Algum tempo depois, ele começou a buscar formas de produzir combustível ‘verde’ para aviões. Experimentou óleos usados, restos de comida e até restos agrícolas. E mais tarde, com dejetos humanos (fezes). E para isso ele se uniu a Sergio Lima, químico do Imperial College London. Juntos, eles desenvolveram um processo que transforma fezes em eletricidade.
Para fazer isso, em primeiro lugar, eles devem criar o que chamam de “biobruto”, semelhante a petróleo: espesso, preto e pegajoso. Mas o mais importante é que se comporta quimicamente como o petróleo bruto.
“O que estamos produzindo aqui é um combustível com emissões líquidas zero“, disse Lima, que também é diretor de pesquisa da Firefly Green Fuels. “Isso é muito emocionante porque foi produzido a partir de uma matéria-prima sustentável, para a qual todos contribuímos”, acrescentou.

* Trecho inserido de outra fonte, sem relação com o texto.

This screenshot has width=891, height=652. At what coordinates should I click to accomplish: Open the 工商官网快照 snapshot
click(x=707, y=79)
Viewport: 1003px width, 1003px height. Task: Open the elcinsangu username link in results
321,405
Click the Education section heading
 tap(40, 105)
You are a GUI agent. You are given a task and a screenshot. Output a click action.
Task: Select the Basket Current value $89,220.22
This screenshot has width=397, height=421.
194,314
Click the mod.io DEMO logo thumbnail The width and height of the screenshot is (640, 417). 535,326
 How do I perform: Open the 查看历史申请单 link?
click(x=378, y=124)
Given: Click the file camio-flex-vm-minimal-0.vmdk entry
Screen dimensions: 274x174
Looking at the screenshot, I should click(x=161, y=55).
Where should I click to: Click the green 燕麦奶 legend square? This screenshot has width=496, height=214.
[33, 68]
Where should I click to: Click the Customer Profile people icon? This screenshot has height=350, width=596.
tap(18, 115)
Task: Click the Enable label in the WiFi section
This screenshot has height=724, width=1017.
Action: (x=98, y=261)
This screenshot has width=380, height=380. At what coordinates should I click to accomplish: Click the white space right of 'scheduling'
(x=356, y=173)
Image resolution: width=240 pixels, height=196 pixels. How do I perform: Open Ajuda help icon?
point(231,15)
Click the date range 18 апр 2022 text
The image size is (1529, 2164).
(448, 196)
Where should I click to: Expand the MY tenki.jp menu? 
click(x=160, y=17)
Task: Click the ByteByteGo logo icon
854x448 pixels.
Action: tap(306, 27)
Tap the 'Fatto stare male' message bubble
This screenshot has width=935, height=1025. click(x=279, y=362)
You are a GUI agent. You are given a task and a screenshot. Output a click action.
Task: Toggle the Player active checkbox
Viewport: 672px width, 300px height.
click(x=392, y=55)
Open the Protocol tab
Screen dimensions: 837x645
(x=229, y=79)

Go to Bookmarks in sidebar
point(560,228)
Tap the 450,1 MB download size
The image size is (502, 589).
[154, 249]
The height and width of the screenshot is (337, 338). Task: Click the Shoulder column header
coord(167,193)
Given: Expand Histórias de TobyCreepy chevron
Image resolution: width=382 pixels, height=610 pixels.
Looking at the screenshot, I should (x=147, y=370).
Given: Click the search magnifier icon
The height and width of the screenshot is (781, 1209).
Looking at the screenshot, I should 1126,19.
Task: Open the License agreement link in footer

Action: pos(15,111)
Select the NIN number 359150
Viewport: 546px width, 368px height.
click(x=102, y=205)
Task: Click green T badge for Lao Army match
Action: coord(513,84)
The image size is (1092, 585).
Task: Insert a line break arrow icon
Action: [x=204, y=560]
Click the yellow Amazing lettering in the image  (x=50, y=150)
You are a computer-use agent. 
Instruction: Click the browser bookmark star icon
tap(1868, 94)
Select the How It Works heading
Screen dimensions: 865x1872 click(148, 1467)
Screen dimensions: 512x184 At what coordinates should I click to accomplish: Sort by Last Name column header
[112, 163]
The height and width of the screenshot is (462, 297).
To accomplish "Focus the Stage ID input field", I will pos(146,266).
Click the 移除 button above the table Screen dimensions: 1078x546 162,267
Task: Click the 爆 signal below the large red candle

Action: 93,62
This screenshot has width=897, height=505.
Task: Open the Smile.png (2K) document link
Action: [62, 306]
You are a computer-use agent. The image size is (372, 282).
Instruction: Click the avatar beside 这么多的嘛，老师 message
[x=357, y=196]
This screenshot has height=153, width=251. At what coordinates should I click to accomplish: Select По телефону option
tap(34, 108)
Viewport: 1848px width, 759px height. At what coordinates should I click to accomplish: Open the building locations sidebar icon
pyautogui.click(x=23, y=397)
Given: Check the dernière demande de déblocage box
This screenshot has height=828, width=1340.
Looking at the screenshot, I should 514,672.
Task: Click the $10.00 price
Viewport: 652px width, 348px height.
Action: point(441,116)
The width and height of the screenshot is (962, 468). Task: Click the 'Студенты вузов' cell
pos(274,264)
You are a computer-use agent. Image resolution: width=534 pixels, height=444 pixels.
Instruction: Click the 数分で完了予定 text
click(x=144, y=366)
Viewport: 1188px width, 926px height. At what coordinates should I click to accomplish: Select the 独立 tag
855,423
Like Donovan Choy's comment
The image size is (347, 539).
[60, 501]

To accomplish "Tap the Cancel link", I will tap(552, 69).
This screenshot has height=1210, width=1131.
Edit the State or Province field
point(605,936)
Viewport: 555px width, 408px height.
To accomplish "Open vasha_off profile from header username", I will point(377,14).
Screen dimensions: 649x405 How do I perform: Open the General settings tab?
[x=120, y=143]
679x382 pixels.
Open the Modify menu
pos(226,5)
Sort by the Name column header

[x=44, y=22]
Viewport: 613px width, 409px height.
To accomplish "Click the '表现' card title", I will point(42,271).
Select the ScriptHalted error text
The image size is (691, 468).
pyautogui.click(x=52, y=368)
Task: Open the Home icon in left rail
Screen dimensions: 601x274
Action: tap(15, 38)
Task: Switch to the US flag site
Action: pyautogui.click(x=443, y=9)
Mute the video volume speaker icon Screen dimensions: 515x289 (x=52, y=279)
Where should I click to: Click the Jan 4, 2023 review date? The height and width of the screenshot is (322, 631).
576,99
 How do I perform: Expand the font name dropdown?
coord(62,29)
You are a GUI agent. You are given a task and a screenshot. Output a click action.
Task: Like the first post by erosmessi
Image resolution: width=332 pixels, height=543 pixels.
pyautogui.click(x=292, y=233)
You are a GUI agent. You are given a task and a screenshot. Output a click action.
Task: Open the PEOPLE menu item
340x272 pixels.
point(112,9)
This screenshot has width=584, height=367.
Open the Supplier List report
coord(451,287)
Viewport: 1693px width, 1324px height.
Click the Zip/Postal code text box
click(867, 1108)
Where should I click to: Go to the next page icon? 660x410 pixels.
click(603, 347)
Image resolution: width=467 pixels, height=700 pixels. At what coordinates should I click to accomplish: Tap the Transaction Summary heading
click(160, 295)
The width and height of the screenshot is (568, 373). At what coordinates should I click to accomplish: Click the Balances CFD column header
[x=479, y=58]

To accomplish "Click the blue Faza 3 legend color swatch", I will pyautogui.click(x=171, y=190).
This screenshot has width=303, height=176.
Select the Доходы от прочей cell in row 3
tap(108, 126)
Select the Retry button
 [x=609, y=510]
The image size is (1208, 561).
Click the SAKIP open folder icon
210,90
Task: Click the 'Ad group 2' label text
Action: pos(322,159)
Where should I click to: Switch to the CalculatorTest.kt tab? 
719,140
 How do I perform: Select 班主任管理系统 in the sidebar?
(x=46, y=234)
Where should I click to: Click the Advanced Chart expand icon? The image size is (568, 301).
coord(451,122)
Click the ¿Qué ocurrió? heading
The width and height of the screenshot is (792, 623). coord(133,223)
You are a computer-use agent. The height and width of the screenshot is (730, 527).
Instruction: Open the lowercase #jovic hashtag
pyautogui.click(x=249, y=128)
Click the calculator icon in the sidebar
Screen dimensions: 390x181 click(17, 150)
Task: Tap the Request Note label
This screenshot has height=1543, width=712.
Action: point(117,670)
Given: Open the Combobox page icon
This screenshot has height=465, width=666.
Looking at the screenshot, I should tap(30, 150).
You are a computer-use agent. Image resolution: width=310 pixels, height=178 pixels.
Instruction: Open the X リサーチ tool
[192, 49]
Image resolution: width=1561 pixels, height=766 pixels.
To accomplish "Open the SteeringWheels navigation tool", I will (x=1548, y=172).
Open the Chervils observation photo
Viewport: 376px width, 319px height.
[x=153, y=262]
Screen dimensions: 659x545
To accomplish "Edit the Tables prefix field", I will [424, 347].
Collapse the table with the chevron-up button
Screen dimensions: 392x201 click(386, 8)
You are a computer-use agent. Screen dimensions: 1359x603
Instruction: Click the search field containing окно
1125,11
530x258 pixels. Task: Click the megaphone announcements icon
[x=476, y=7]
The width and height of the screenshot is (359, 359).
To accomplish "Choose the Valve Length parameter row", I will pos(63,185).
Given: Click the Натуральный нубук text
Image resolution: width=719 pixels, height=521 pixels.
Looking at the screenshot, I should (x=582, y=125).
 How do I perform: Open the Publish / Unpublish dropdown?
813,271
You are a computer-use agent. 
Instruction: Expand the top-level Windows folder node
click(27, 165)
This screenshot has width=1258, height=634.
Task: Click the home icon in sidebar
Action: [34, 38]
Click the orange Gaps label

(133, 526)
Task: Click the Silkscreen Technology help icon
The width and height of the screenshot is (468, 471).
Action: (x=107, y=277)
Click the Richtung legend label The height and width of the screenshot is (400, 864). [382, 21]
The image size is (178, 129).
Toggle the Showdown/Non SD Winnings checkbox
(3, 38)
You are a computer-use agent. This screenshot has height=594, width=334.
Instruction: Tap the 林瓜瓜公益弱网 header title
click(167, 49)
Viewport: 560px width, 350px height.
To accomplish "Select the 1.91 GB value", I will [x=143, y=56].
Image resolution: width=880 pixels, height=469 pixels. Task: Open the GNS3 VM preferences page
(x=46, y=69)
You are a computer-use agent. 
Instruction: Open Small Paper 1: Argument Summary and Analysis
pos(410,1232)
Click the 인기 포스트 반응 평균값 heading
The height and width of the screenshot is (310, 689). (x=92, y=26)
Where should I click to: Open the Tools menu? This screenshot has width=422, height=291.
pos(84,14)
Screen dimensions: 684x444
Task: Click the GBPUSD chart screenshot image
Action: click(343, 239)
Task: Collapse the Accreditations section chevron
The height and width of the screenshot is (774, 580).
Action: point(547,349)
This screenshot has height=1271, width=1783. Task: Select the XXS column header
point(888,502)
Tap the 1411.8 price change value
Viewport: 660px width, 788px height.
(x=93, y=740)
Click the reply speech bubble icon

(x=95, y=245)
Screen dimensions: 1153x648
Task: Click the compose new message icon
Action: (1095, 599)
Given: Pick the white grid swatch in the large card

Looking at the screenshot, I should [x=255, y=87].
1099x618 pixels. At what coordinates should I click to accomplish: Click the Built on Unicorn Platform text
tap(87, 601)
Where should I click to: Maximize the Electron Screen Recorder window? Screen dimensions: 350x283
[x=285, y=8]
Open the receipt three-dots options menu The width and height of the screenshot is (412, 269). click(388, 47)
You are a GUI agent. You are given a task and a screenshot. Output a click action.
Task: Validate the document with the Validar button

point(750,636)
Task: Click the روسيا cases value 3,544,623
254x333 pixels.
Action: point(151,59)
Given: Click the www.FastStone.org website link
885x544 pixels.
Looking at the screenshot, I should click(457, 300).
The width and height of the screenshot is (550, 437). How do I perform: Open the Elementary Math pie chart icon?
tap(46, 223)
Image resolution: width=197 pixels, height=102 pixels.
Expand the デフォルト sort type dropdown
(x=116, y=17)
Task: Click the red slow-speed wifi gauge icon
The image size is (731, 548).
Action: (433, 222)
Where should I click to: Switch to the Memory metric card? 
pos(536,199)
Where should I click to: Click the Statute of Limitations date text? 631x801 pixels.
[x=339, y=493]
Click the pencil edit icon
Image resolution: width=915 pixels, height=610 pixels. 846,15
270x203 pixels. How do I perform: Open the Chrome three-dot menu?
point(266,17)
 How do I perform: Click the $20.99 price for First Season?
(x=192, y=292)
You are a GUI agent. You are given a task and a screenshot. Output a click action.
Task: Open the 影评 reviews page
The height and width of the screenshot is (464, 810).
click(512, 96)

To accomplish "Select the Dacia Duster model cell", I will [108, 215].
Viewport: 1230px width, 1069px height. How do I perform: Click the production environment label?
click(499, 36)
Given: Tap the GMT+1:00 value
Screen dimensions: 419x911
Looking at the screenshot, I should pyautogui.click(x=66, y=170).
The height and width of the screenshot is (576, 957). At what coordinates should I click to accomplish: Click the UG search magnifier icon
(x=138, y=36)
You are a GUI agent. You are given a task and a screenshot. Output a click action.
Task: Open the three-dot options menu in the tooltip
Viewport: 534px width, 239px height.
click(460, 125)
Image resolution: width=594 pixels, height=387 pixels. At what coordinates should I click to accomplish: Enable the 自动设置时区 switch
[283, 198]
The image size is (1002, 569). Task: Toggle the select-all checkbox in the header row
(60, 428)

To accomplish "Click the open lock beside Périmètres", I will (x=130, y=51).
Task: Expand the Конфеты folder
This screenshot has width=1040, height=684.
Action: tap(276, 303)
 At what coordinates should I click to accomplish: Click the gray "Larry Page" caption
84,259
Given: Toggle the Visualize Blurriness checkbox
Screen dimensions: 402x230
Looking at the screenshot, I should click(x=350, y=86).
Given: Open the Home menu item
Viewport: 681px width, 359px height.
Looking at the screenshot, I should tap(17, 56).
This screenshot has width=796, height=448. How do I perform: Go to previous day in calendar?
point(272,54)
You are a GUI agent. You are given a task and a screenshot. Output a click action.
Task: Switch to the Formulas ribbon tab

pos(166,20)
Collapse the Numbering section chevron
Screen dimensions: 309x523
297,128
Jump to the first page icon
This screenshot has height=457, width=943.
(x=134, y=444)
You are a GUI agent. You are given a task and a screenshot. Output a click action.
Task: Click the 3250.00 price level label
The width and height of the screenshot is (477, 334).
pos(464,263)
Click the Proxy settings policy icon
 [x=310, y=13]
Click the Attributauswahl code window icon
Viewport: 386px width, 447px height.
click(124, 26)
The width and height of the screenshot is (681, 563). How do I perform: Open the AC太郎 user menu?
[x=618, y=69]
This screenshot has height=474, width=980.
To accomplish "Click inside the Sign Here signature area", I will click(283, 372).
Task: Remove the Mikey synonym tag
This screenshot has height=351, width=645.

Combustível com composição química quase idêntica à do combustível fóssil
O bioquerosene está sendo testado de forma independente no Instituto de Tecnologia de Combustão DLR do Centro Aeroespacial Alemão, em colaboração com a Universidade Estadual de Washington. O SAF (Combustíveis de Aviação Sustentáveis) do Reino Unido, com sede na Universidade de Sheffield, também realizará mais testes futuramente.
Os primeiros resultados confirmam que o combustível tem uma composição química quase idêntica à do combustível fóssil de aviação A1.
Esse grupo de cientistas consegue produzir querosene em um tubo de ensaio de laboratório, mas ainda está muito longe de substituir o combustível nos aeroportos do mundo.
Fazendo as contas, cada ser humano produz águas residuais suficientes em um ano para produzir 4 a 5 litros de biocombustível para aviões. Pilotar um avião de passageiros de Londres para Nova Iorque exigiria o tratamento de águas residuais de 10.000 pessoas por ano. E de outras 10.000 para retornar.
Dito de outra forma, o abastecimento total de águas residuais do Reino Unido cobriria cerca de 5% da procura total de combustível de aviação do país. Pode não parecer muito, mas Lima insiste: “é emocionante”.
Os ambientalistas são partidários do combustível de águas residuais porque “os resíduos humanos são talvez a única forma de lixo que a sociedade realmente não pode evitar de produzir”, como disse Cait Hewitt, diretora de políticas da Aviation Environment Federation.
Hoje, apenas 0,1% do combustível de aviação é “sustentável”. Dada esta realidade, o objetivo de 5% de Hygate parece ser uma meta significativa. Além disso, utiliza uma matéria-prima que ninguém mais quer, mas que é universal.